実際の無痛分娩においては、硬膜外針を通して細い管(カテーテル)を留置します。カテーテルを留置することで、妊婦さんはベッド上で自由な姿勢をとることが可能となり、さらにはカテーテルを通して薬剤を投与することが可能となります。
無痛分娩以外にも胸部や腹部の手術の際に、手術中および手術後の痛みを抑える目的で使用されることもあります。無痛分娩にはさまざまな方法がありますが、世界的にはこの硬膜外麻酔が最もスタンダードな麻酔法です。
無痛分娩の流れ
麻酔のタイミング
基本的には、子宮口が3-4cm開大し、分娩の進行が順調であることが確認できた時点で麻酔を開始します。
静脈点滴+カテーテル挿入
麻酔開始前に静脈点滴をおこないます。妊婦さんには横向きになってもらい、できるだけ背中を丸くした姿勢でカテーテルの挿入をおこないます。背中を消毒した後、腰の高さで局所麻酔薬を注射した後、カテーテルを挿入するための針を刺し、カテーテルの挿入をおこないます。脊髄くも膜下麻酔を併用する場合には、この時に麻酔薬の注入もおこないます。カテーテル挿入は順調にいけば5~10分で終了します。挿入場所は、腰の高さで背中にある脊椎の、骨と骨の間です。挿入後は、ベッド上で自由に姿勢を変えることができます。
麻酔投与
カテーテルを通じて麻酔薬の投与をおこない、10〜20分くらいで痛みが和らいできます。脊髄くも膜下麻酔を併用する場合にはより早く効果があらわれます。その後は母子の状態を確認しながら、麻酔薬を間欠的(一定時間ごとに)あるいは持続的(連続的)に投与して鎮痛を維持していきます(どちらの方法にするかはケースバイケースです)。カテーテルは出産後に抜去します。
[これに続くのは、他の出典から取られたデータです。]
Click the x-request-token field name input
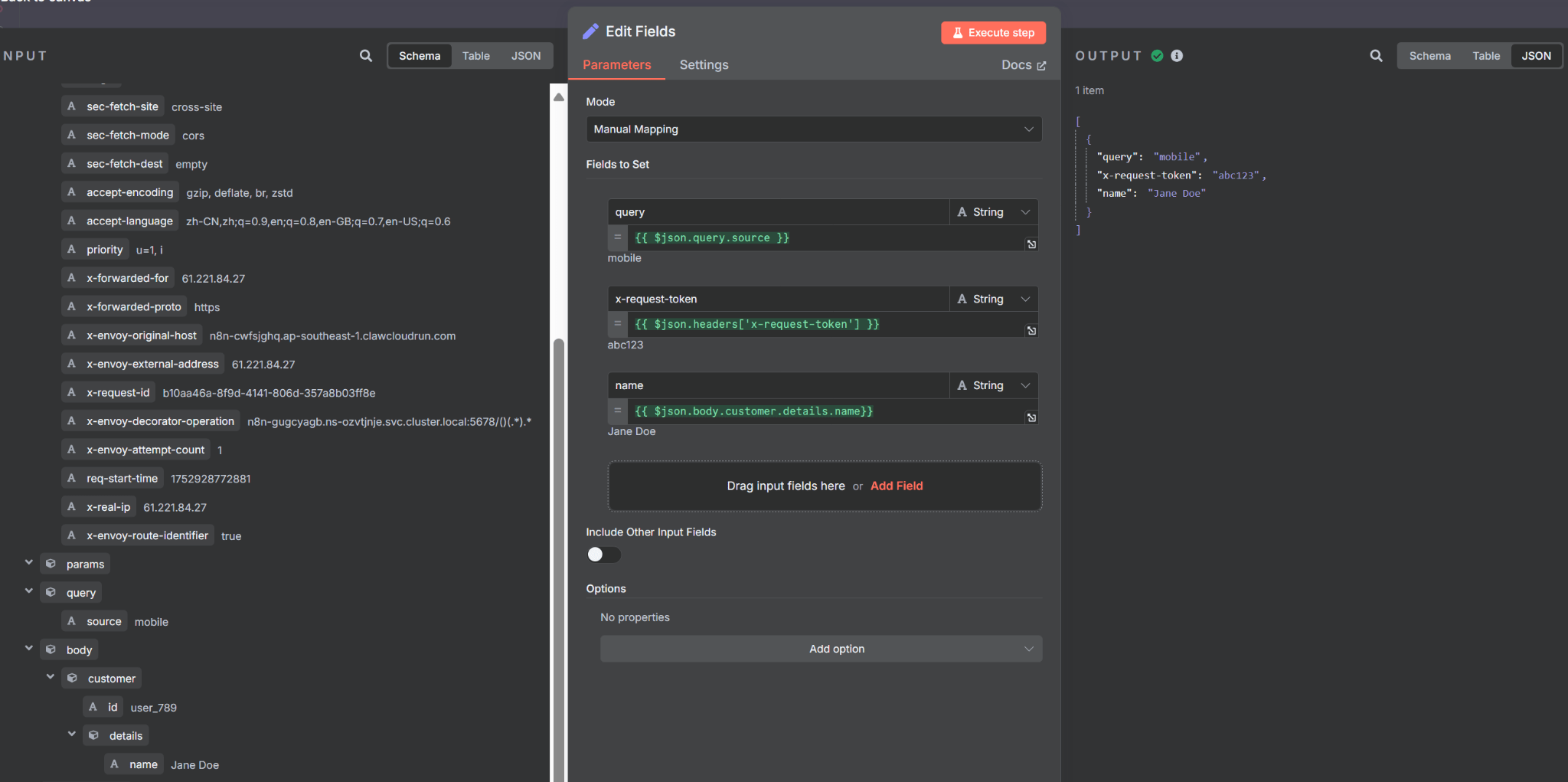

- 当院ではsmiths medical社製のCADD-Legacy® PCA(patient controlled analgesia)ポンプという装置を用い、硬膜外カテーテルを通じて麻酔薬が持続的投与をおこないます。妊婦さんの痛みに合わせて、妊婦さんご自身がボタンを押して麻酔薬を追加投与することが可能です。
無痛分娩の合併症
発生する頻度は低いですが、低血圧、頭痛(1〜2%)、腰背部痛、神経損傷があります。ごく稀なものとしては、薬物アレルギー、麻酔薬の血管内誤注入、麻酔薬のくも膜下腔誤注入、硬膜外血腫、硬膜外膿瘍が挙げられます。また、医療用麻薬を組み合わせた場合、皮膚の痒みや悪心・嘔吐が出現することがあります。
これらのリスクに関しては、発生しないように十分に注意や予防対策をして処置をおこないますが、万が一発生した場合にも迅速に対応いたします。なお、麻酔薬そのものが赤ちゃんに対して影響することはほとんどないとされています。硬膜外麻酔による無痛分娩においては、分娩第1期(陣痛開始から子宮口が全開するまで)、分娩第2期(子宮口が全開してから赤ちゃんが出るまで)が、無痛分娩を受けていない妊婦さんと比べて長くなります。その結果、陣痛促進剤の投与が必要になったり、鉗子分娩や吸引分娩といった器械分娩が必要となったりする可能性が若干高くなると言われています。一方、無痛分娩によって帝王切開分娩に移行する可能性が高まることはないとされています。
その他注意点
- 分娩進行中の痛み刺激の種類、麻酔薬がどれくらい効いているか、お母さんの精神的な要因など、さまざまな条件によって分娩進行に伴う痛みの感じ方には個人差が出ます。このため、カテーテルを挿入したにも関わらず、多少の痛みを感じる場合がありますが、あくまでも痛みを”和らげる”ものだとご理解ください。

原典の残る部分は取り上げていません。